A Primer for the Small Weird Loves is a poem from the acclaimed poetry collection Crush, by Richard Siken. Its narration carries the reader through depictions of early childhood homoeroticism and subsequent violence to the learned abuses of adulthood, with its demeaning sexual experiences and the twisted knife of unrequited, toxic, or badly-timed love. The overwhelming feeling from this poem is wrongness; in every moment, whether front and center stage or in some distant cobwebbed corner, something about you, him, or us, is irrevocably wrong. This wrong is something you were either born with or earned somewhere along the line with mistakes and misdirection. It is always there even though it is always different; it is the man that is wrong, or the timing, or the color of his eyes; it is the quality of your love for him, or the way he does not love or even care for you beyond your convenience to him as a sexual object. Otherwise it is just you who is wrong. Innately you were made faulty, unable to love properly in a way anyone could ever return to you. This poem is the embodiment of that metallic taste of isolation queer intimacy and love is often colored by, when it is shared by people who are too broken-hearted or weak-willed to look each other in the eye and tell the other about their fear.
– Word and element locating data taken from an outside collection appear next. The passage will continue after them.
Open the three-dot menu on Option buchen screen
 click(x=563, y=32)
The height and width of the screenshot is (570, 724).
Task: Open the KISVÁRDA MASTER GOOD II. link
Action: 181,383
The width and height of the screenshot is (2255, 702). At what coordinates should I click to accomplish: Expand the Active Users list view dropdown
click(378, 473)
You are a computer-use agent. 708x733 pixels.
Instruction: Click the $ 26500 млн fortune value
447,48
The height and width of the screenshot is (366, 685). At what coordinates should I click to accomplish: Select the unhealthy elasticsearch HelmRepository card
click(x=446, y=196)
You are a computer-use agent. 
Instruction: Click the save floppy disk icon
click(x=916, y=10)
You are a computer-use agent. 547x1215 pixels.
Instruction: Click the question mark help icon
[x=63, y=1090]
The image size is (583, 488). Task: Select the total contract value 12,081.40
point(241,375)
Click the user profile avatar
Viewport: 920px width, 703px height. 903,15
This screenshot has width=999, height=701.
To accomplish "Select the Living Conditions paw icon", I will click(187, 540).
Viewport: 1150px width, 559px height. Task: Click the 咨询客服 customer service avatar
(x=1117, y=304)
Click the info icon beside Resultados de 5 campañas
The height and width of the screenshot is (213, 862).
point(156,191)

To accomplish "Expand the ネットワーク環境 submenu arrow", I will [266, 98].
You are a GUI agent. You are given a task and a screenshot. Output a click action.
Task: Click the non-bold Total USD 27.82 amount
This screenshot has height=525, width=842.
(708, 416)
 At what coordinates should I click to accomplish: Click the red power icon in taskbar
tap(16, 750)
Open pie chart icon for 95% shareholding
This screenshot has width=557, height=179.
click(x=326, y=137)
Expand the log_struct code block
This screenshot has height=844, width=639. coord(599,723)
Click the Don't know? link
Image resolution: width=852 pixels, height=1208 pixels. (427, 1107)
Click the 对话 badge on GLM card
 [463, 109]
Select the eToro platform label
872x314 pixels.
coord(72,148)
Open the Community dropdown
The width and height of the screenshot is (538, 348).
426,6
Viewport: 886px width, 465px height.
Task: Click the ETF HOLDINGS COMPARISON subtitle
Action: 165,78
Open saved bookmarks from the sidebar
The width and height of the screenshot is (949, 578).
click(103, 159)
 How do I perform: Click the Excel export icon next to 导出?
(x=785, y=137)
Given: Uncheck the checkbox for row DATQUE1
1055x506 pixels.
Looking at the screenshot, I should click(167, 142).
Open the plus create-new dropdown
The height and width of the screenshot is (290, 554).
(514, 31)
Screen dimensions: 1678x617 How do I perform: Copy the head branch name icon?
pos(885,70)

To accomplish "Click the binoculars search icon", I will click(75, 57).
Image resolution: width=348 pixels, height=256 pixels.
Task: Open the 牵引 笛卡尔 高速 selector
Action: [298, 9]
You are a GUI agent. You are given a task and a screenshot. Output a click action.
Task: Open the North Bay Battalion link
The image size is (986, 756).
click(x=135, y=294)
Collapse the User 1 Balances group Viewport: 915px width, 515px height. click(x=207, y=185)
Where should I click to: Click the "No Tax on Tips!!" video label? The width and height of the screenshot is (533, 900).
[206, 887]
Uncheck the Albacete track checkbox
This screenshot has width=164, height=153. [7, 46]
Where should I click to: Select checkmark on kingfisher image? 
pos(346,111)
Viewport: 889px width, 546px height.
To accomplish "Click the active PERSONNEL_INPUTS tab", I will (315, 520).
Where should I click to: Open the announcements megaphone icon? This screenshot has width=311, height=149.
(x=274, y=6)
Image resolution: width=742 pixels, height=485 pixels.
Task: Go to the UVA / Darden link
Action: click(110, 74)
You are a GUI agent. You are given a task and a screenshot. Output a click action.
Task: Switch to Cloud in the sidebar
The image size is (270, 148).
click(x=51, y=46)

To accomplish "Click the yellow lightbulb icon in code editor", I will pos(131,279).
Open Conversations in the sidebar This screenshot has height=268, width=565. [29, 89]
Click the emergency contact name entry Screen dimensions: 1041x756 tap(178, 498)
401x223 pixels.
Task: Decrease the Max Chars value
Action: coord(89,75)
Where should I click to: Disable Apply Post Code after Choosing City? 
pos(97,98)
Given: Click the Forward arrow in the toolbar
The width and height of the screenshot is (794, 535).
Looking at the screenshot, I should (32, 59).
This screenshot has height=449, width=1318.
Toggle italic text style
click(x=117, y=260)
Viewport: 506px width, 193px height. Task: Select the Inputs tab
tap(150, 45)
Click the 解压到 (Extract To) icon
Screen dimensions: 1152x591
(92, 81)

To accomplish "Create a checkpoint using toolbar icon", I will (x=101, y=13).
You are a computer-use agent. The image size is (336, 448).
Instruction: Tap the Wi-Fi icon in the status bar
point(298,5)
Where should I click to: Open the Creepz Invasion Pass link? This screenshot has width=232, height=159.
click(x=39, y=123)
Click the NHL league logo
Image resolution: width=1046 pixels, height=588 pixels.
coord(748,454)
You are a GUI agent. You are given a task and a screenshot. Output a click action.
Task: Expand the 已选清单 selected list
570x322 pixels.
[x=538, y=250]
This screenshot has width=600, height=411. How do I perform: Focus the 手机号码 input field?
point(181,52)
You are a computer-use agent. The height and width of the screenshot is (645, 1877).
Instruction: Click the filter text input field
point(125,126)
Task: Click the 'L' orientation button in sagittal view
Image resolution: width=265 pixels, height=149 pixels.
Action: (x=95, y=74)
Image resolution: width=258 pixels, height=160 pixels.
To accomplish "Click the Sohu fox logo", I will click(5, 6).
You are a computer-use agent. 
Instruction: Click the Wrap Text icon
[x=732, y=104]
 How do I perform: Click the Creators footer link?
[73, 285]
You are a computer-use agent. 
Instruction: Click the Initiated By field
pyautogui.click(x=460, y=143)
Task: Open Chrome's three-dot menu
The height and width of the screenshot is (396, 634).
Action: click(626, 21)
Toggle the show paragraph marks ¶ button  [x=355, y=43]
When love is pure it is compassionate and connective. When love is corrupted, it is not love at all; it is the vicious desire to win at any cost; or at least not to lose. The sense of desperation to feel seen by another person is the need to be touched that you might once again become physical. This is a consequence that comes from a collective trauma like the AIDS epidemic or waves of homophobic violence, and this clinging desire can often take precedence over the need to feel loved and secure. When one’s life is colored by danger, violence, death and disease, there can accompany a person a persistent feeling of hopelessness and disbelief in the reality of love and compassion for and by other people. Too much of queer love and intimacy is impacted painfully by internal feelings of mistrust, doubt, and self-hatred. It becomes a vicious cycle when you believe you are unlovable, as you go out into the world and only open your heart, mind, or body to those who believe the same about themselves, and thus cannot be compassionate or vulnerable in the way one deserves.